Separately, Iranian President Hassan Rouhani said "tough issues" faced the Islamic Republic and the six major powers in negotiating a permanent accord to resolve the decade-old nuclear dispute but that it was still possible by a late July deadline.

"If it (the negotiation process) goes on with the same trend, the final agreement could be reached within six months," Rouhani, seen as a pragmatist, was quoted by news agency Tasnim as saying at a meeting in a southeastern province late on Tuesday.

Rouhani, whose election last year paved the way for a major thaw in ties with the West, was apparently referring to the goal of hammering out a long-term settlement before the six-month deal struck late last year expires on July 20.

"This means removal of sanctions and restoring financial relations with the rest of the world," he said, making clear Iran's aim to have sanctions that limit oil exports and make financial transactions difficult lifted as soon as possible.

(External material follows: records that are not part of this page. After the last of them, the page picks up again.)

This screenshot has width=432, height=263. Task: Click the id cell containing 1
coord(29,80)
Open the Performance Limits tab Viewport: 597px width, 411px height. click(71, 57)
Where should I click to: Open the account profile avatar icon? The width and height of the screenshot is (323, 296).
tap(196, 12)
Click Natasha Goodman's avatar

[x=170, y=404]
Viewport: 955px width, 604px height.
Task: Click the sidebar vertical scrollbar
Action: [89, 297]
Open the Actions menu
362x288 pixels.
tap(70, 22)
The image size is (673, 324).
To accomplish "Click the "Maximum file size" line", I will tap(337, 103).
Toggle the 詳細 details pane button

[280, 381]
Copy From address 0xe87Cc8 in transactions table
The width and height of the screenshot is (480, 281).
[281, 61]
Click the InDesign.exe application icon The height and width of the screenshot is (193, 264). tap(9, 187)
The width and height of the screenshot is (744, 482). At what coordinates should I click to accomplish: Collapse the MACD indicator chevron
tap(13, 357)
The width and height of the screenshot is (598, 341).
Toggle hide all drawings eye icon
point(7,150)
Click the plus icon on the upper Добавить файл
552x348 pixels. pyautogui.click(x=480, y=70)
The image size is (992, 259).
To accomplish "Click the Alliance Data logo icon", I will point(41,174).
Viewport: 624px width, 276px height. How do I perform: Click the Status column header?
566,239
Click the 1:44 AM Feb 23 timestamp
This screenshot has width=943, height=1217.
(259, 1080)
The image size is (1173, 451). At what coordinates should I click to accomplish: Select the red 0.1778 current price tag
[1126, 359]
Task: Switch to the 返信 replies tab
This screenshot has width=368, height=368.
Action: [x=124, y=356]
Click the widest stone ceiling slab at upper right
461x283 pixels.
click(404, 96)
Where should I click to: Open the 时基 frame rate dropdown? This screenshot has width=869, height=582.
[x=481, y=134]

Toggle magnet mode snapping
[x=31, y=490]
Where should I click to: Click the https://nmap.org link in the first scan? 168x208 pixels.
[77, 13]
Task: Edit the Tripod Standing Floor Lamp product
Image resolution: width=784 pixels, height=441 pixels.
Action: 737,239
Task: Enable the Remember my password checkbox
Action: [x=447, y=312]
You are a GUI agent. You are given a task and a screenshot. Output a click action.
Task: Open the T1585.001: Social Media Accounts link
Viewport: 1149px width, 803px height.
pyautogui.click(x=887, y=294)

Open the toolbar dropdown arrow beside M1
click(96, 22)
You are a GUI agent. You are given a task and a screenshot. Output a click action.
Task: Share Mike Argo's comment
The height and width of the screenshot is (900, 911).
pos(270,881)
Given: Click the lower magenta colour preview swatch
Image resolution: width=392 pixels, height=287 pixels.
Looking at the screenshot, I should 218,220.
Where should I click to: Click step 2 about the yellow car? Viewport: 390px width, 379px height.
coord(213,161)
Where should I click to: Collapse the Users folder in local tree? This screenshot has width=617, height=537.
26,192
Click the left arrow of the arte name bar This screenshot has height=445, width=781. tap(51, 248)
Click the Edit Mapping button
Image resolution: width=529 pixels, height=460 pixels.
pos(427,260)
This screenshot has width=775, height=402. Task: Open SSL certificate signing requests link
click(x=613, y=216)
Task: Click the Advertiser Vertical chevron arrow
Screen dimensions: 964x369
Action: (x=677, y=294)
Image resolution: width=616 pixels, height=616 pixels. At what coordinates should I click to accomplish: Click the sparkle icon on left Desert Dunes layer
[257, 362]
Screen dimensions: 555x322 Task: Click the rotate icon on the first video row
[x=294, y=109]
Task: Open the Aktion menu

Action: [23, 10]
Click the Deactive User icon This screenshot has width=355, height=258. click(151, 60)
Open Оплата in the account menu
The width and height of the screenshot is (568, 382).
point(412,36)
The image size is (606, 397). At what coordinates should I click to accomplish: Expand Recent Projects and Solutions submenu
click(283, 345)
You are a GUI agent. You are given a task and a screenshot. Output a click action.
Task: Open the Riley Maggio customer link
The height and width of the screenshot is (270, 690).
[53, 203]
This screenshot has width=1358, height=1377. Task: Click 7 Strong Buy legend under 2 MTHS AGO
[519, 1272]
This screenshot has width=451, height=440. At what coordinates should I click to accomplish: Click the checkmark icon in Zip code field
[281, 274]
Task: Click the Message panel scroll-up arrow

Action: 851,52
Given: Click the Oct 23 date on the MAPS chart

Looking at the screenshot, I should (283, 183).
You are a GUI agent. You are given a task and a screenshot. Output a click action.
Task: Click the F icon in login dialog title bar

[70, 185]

Diplomats and experts say it will be difficult, but not impossible, to resolve the standoff over nuclear activities which Iran says are peaceful but the West fears may be aimed at developing nuclear weapons capability.

Western states want Iran to significantly scale back its nuclear programme to make sure it cannot quickly make an atomic bomb. Iran has ruled out shutting any nuclear facilities.

Under the preliminary agreement that took effect on January 20, Iran will receive a total of $4.2 billion of blocked funds in eight payments over six months, if it lives up to its part of the deal designed to allay fears about its atomic aims.

It says it has already received four transfers in February and March, totaling some $2.1 billion. A fifth payment of $450 million was due on April 15, contingent on Iran having diluted half of its most sensitive stockpile of nuclear materials. Diplomats say Iran is meeting its commitments under the accord.

Deputy Foreign Minister Majid Takht-Ravanchi, a senior member of Iran's nuclear negotiating team, told the official IRNA news agency on Tuesday that the latest instalment "was to be freed today".